«La LFisation de la gauche est plus accomplie que la RNisation de la droite», analyse Dominique Reynié

Dominique Reynié, Florence Chédotal | 11 septembre 2022

Que pèse encore cette famille politique qui a porté si longtemps la Ve République ? Avec l’entrée en lice du sénateur Bruno Retailleau face au député Eric Ciotti pour la présidence de LR, la droite renoue avec la bataille des chefs, tandis que certains sautent directement à la case 2027, comme Laurent Wauquiez. Le destin de la droite est-il de se radicaliser, comme celui de la gauche ?
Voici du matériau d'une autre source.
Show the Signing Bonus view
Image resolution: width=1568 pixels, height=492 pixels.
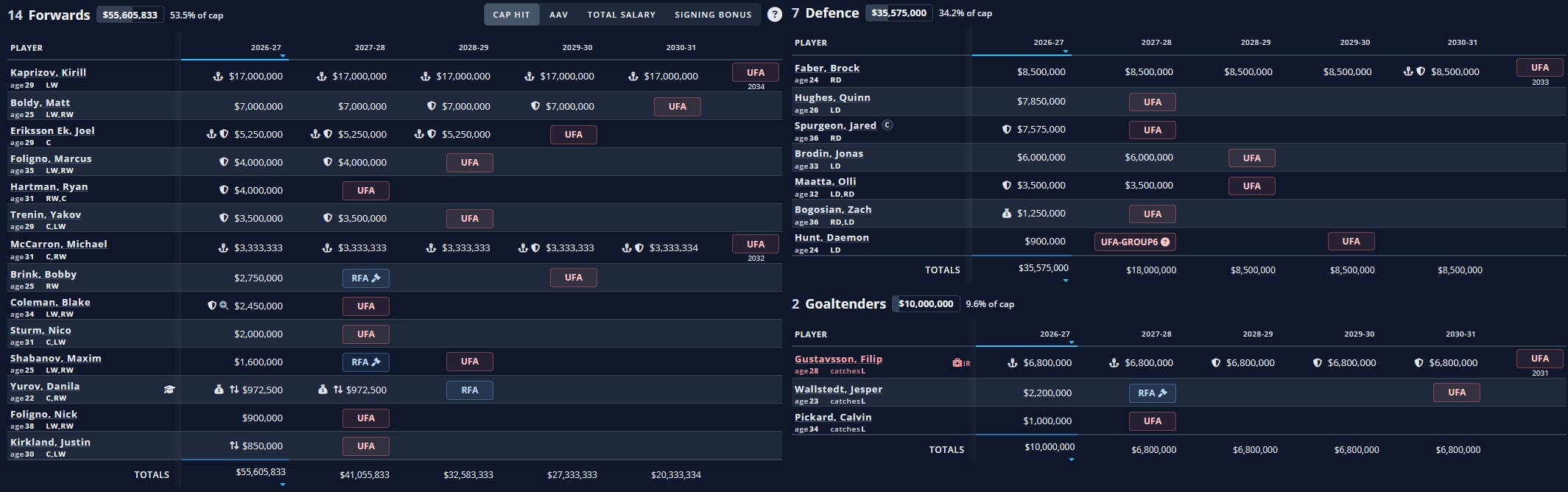click(x=713, y=15)
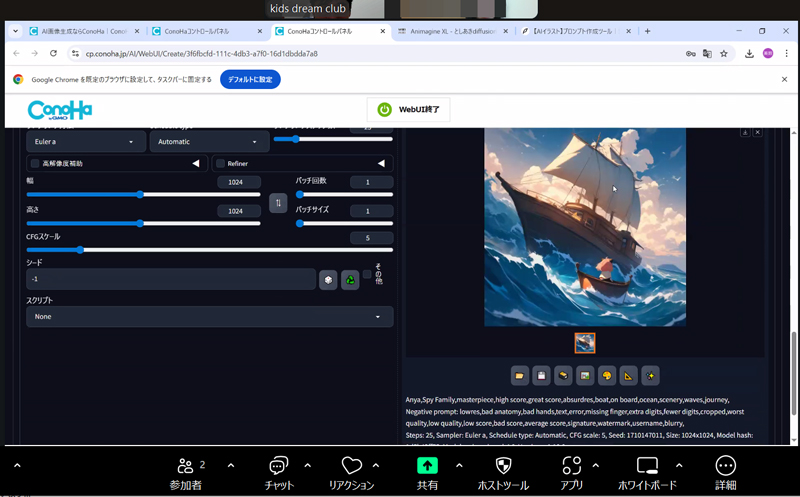The height and width of the screenshot is (497, 800).
Task: Enable the 高解像度補助 checkbox
Action: click(35, 163)
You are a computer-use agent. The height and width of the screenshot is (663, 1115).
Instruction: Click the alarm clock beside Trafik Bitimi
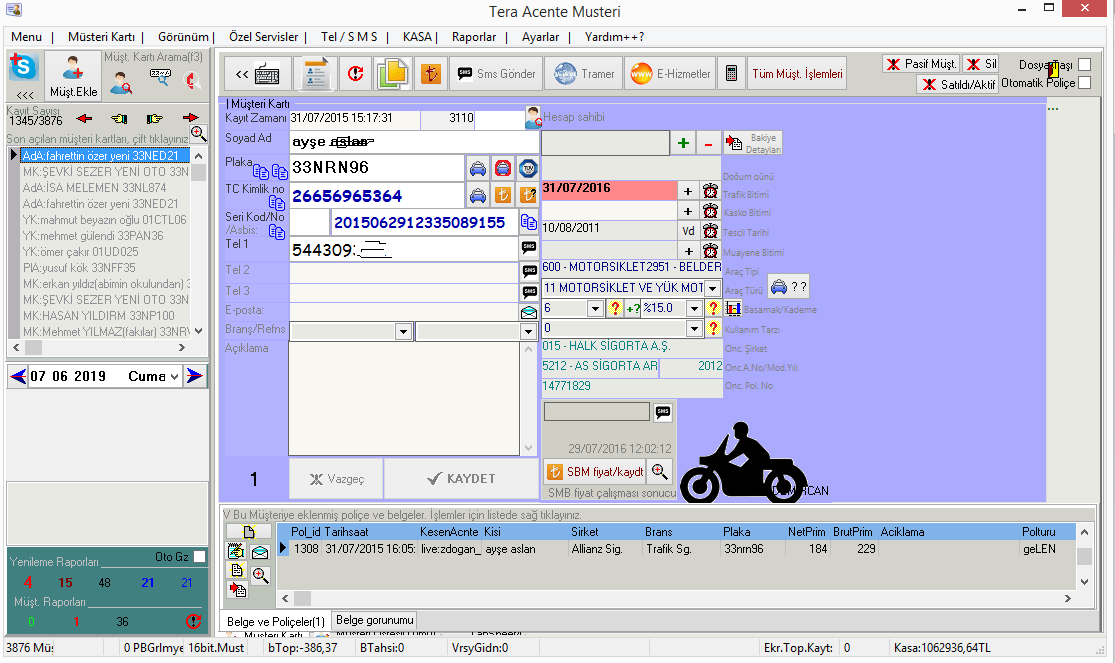point(710,191)
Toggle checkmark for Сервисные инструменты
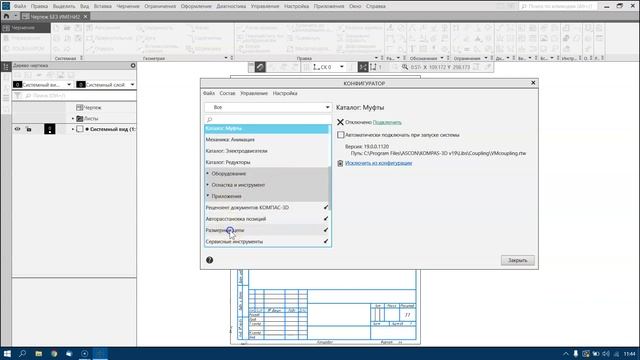 [326, 241]
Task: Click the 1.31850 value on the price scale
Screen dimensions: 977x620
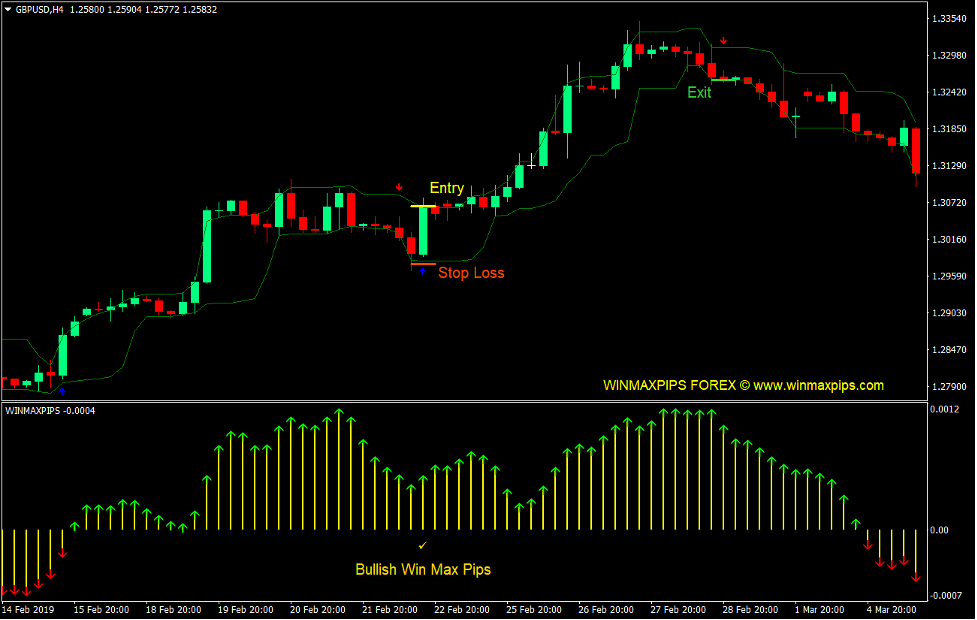Action: point(948,128)
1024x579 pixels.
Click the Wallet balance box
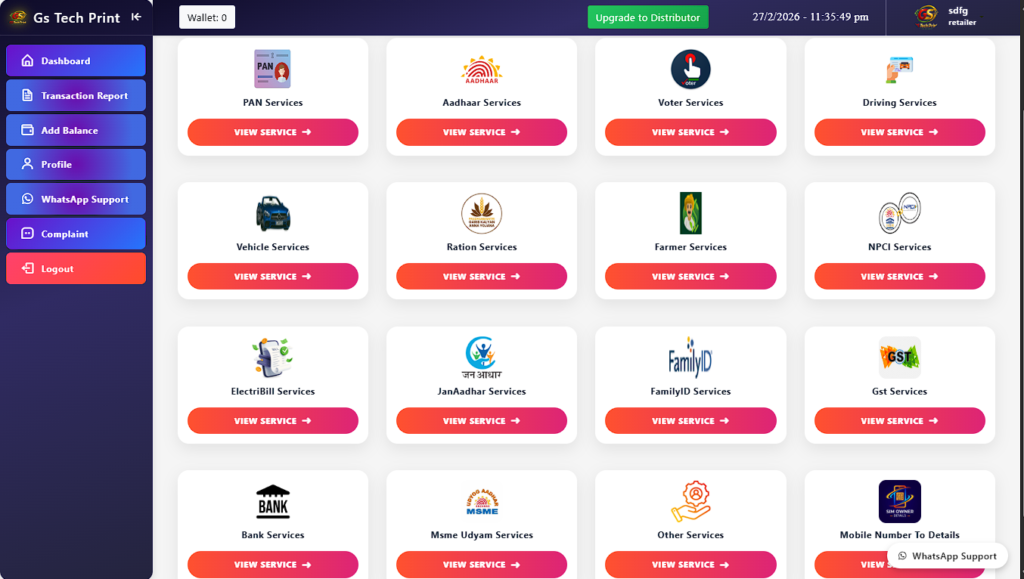[x=207, y=18]
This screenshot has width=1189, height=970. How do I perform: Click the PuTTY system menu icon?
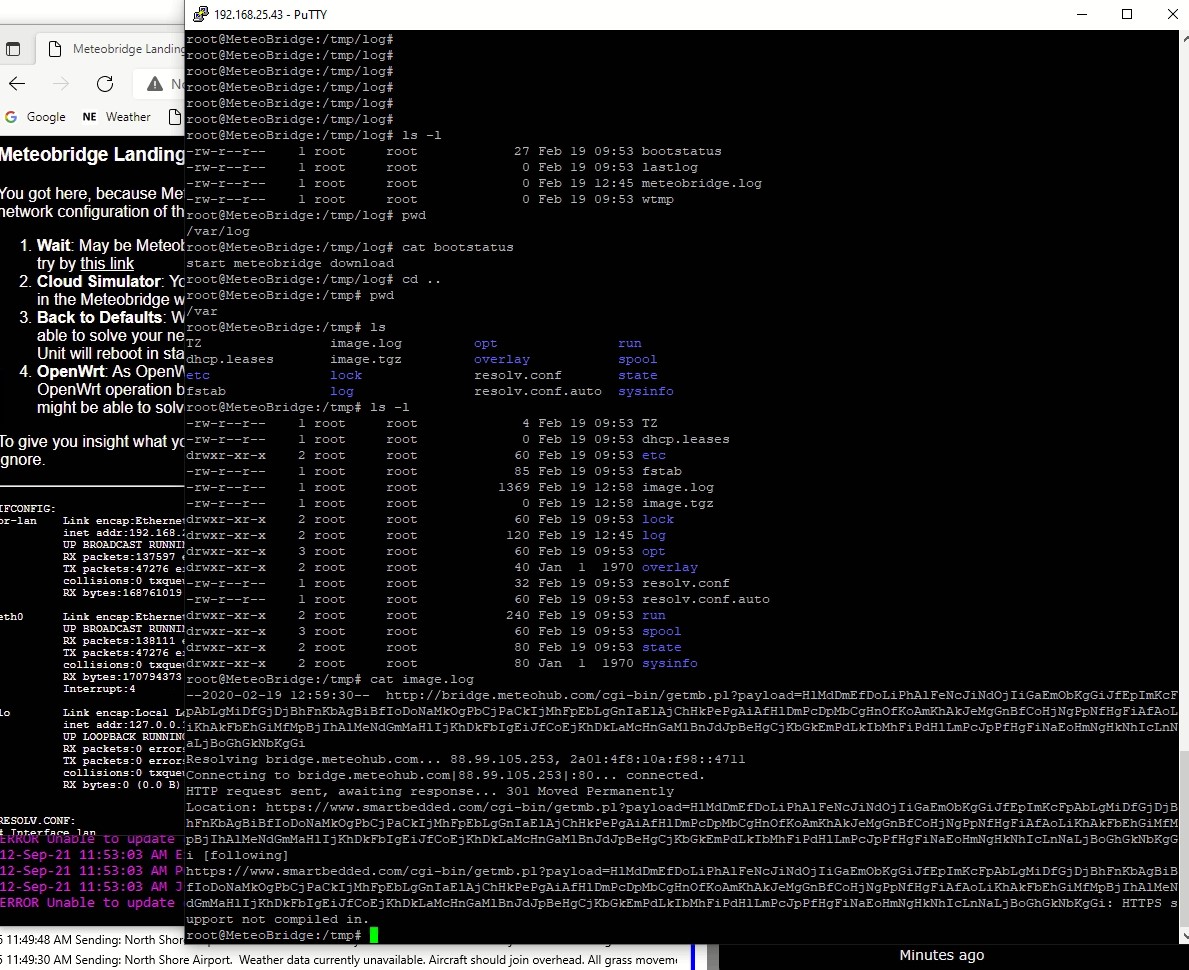(200, 14)
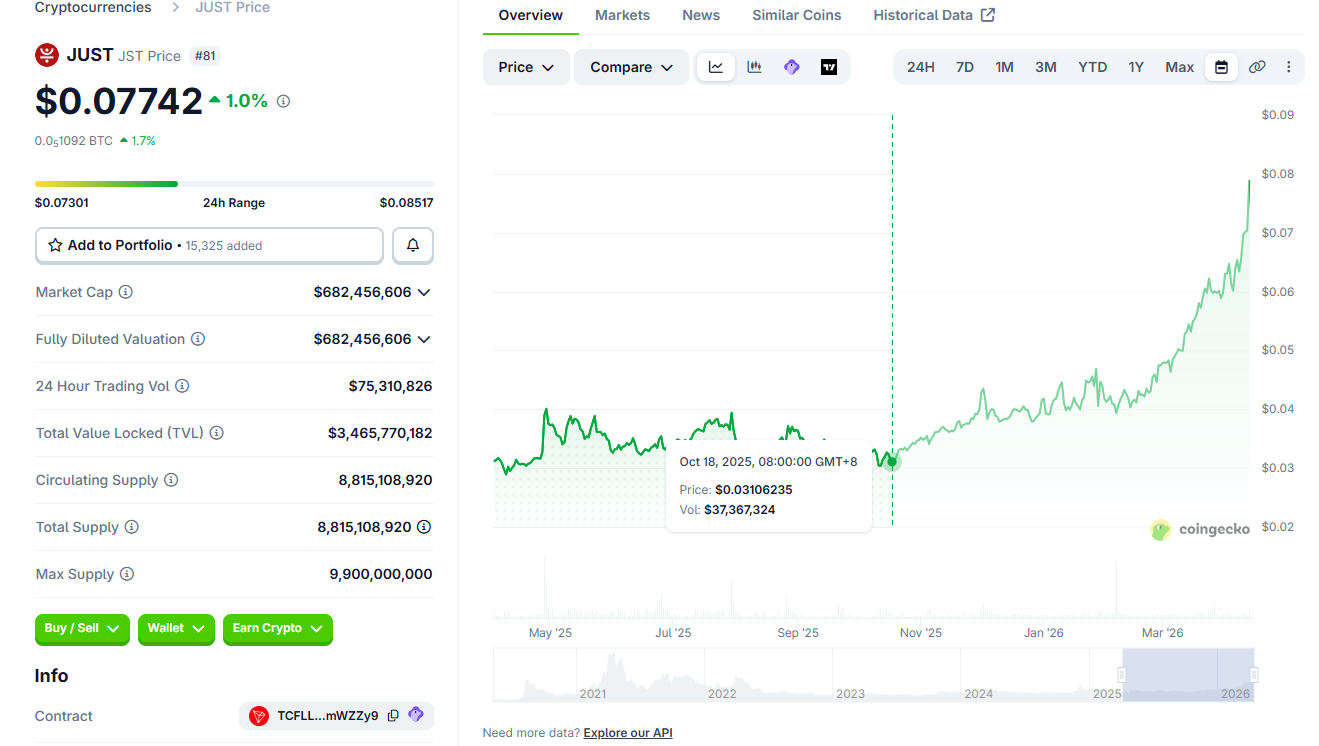Expand the Compare dropdown
Image resolution: width=1319 pixels, height=746 pixels.
[x=631, y=67]
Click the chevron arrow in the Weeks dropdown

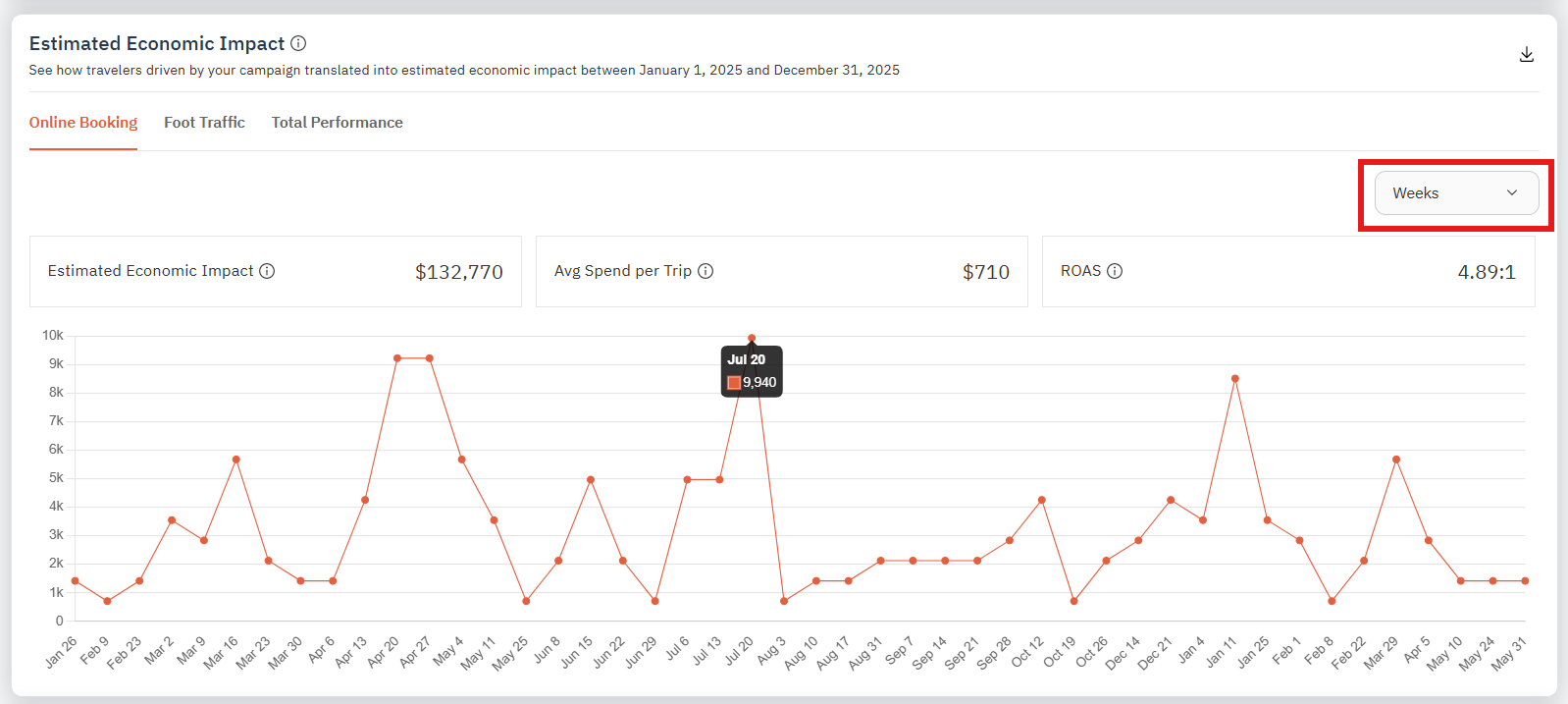coord(1511,193)
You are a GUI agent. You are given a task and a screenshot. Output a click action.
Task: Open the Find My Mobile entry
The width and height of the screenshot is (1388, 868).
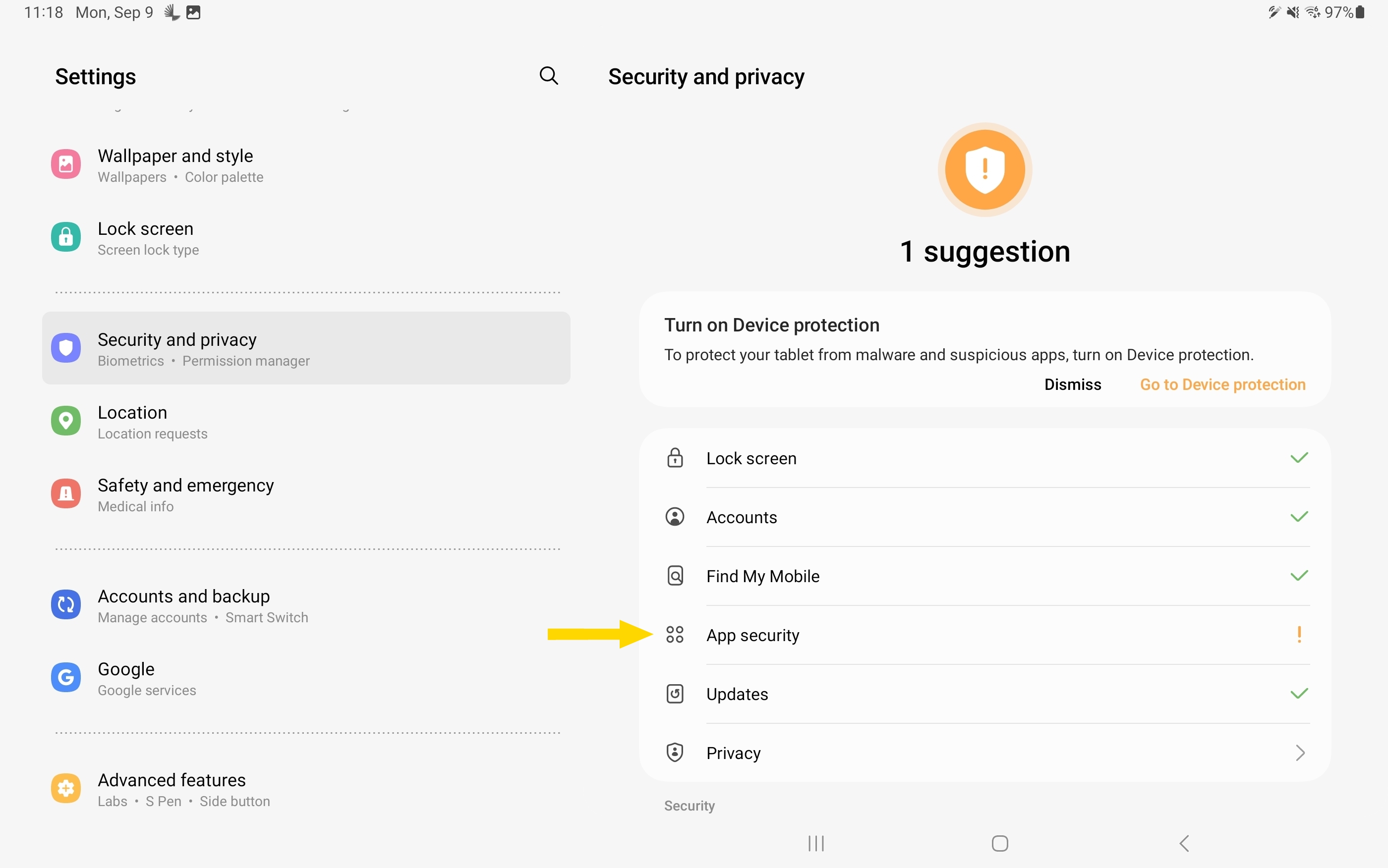(762, 576)
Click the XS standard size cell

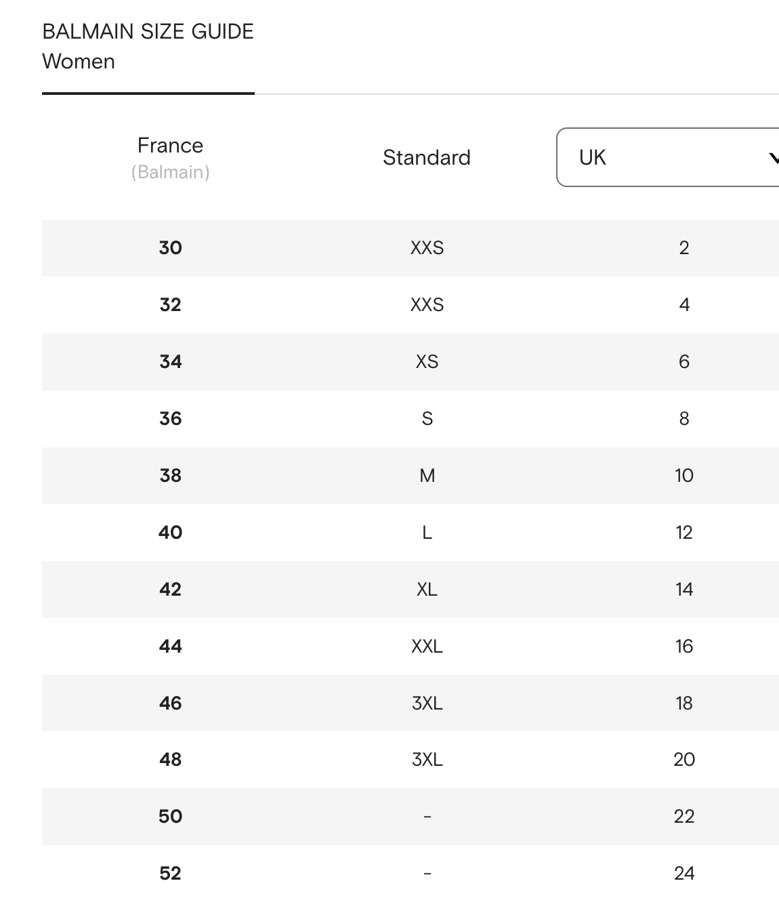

Est-il encore permis de faire la guerre sur un champ de ruines ? Officiellement, tous les protagonistes en question souhaitent le plus grand bien au vieux parti Les Républicains, qui peine à se relever de ses claques successives. Tout paraissait d’ailleurs presque réglé jusqu’à l’arrivée du sénateur vendéen Bruno Retailleau, candidat à la présidence LR.

« Terminer dans une cabine téléphonique »

Le député Éric Ciotti et le président de la Région Auvergne-Rhône-Alpes Laurent Wauquiez échangeaient des mots doux et prenaient de la hauteur, en manches retroussées, sur le mont Mézenc… À croire qu’un pacte secret relie ces deux-là. À l’un l’Élysée, à l’autre le parti. Bruno Retailleau est venu bousculer le scénario tout tracé que le secrétaire général du parti Aurélien Pradié ne semblait pas pouvoir dévier. Bien sûr, il ne déclare la guerre à personne.

Bien sûr, même si ça ne sonne pas très neuf, l’homme du bocage vendéen, moins clivant que le sudiste Ciotti, se veut le « candidat du rassemblement » pour reconstruire une droite « courageuse » mais « pas rétrécie », sous peine de « terminer dans une cabine téléphonique ». Ou que certains aillent se jeter dans les bras d’Édouard Philippe, pour ne citer que lui…

Dans une France électorale que l’on prétend largement acquise à la droite, la bataille pour sa survie d’un parti comme LR pourrait surprendre. « On estime le poids électoral des droites à près de 58 % en 2022. C’est la moyenne aux élections depuis 1965, exception faite de 1981 », chiffre Dominique Reynié, directeur général de la Fondapol, qui vient de publier une enquête autour des « mutations politiques et majorité de gouvernement dans un France à droite ».
Mais un mouvement s’accentue en son sein.

Au détriment d’« une droite de type orléaniste, libérale, modérée, européenne comme le macronisme, composé à 63 % en 2022 d’électeurs de droite ».
Est-ce le même mouvement que l’on trouve à gauche ? « C’est pareil », répond le politologue, mais « en moins abouti. La LFisation de la gauche est plus accomplie que la RNisation de la droite ». Et LR se situe là, au milieu. En étau entre la majorité et le RN. Dominique Reynié ne dirait pas que la situation est inextricable mais « compliquée ». « Chacun des deux blocs est constitué en partie d’électeurs issus de la ligne LR. Le score de Valérie Pécresse en 2022 s’explique par cette double fuite, principalement vers Macron, un peu vers Zemmour et le RN ».

Produire un discours de synthèse

Restent deux options pour le parti LR :  « faire un choix d’alliance car il n’a pas la capacité, seul, d’initier une coalition dont il aurait la maîtrise, soit avec le macronisme, soit avec le RN post-Le Pen ». Ou alors « produire un discours de synthèse qui pourrait notamment répondre à la demande d’ordre d’une partie de l’électorat ». Et compter sur le fait que le RN n’est toujours pas jugé crédible sur les questions économiques et européennes par les sympathisants d’une droite républicaine.

Crise existentielle

Encore faut-il trouver une incarnation, rue de Vaugirard. Les ambitieux ne manquent pas : le maire de Cannes David Lisnard et son micro-parti « Nouvelle Énergie », Xavier Bertrand et sa formation « Nous France »…

Le Congrès LR (du 3 au 11 décembre prochains), où sera élu le nouveau président, règlera-t-il le problème de leadership et la crise existentielle du parti ? Rien de moins sûr. « Il faudrait que l’un des candidats sorte avec un résultat écrasant », commente Dominique Reynié. Mission première : ne pas couler le navire d’ici 2027.